Pour les lecteurs pressés, les points clés :

 > L’Allemagne est désormais en récession et les Etats-Unis suspendus à un accord sur le plafond de la dette.

 > Avec une inflation qui ne fléchit pas, les taux d’intérêt ne sont pas près de redescendre. 3% est le nouveau 0%.

 > Les marchés actions restent mous et sans conviction, à part l’emballement récent sur l’intelligence artificielle.

 > Il est temps de vendre ses dollars avant un nouveau renchérissement de l’euro.

 

Macro

Simply the best. Sur le front économique, la conjoncture est maussade un peu partout mais certains font mieux que d’autres. En Europe, comme nous en avions parlé il y a quelques mois, la France et l’Europe du Sud font moins pâle figure que l’Allemagne. Cette dernière est officiellement entrée en récession après la parution de ses chiffres de croissance cette semaine. Touchée par la vague d’inflation et la morosité de la demande chinoise, la première économie du continent est aussi mise en difficulté par sa rigidité budgétaire. L’équilibre des finances publiques y est inscrit dans la Constitution et limite la capacité de l’Etat à absorber les chocs macroéconomiques.
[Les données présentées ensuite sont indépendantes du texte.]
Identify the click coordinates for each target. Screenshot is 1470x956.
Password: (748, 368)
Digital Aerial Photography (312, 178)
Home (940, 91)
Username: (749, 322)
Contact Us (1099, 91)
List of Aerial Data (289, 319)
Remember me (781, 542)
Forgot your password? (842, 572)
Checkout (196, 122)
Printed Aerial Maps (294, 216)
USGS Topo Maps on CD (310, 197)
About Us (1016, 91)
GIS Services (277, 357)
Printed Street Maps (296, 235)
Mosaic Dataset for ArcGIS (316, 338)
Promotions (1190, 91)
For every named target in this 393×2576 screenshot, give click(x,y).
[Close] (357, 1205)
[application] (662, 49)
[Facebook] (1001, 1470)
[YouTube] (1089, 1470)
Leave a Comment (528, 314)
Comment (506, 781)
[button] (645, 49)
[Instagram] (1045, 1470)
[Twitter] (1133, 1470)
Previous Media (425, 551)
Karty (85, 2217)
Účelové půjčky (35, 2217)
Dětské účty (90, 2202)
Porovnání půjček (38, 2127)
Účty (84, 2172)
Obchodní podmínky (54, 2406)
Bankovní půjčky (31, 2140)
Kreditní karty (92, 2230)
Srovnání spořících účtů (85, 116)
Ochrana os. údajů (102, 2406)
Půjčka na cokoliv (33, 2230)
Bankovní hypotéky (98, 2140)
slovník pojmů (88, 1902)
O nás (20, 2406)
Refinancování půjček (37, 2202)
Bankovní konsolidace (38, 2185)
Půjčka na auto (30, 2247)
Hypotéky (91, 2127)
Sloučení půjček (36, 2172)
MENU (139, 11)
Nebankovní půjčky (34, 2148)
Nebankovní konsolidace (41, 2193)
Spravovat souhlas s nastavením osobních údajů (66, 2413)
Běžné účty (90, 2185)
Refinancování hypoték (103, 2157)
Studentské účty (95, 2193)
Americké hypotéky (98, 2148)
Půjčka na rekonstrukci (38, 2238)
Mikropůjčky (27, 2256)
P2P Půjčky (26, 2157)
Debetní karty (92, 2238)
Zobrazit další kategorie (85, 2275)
Il est ainsi probable que le débat sur la politique budgétaire refasse surface en Europe. D’un côté, la dette publique a fortement augmenté suite au Covid et son coût s’est considérablement renchéri avec la hausse des taux d’intérêt. De l’autre, la pandémie a réhabilité la politique budgétaire comme outil de stabilisation, permettant aux Etats les plus proactifs de connaître un rebond plus marqué. A court terme, la France a choisi son camp : sous la pression d’une dégradation par l’agence de notation Standard & Poor’s (qui suivrait celle de Fitch), l’heure est à la rigueur. Le Ministre de l’Economie l’a montré récemment en enterrant les propositions de dépenses en faveur de la transition climatique.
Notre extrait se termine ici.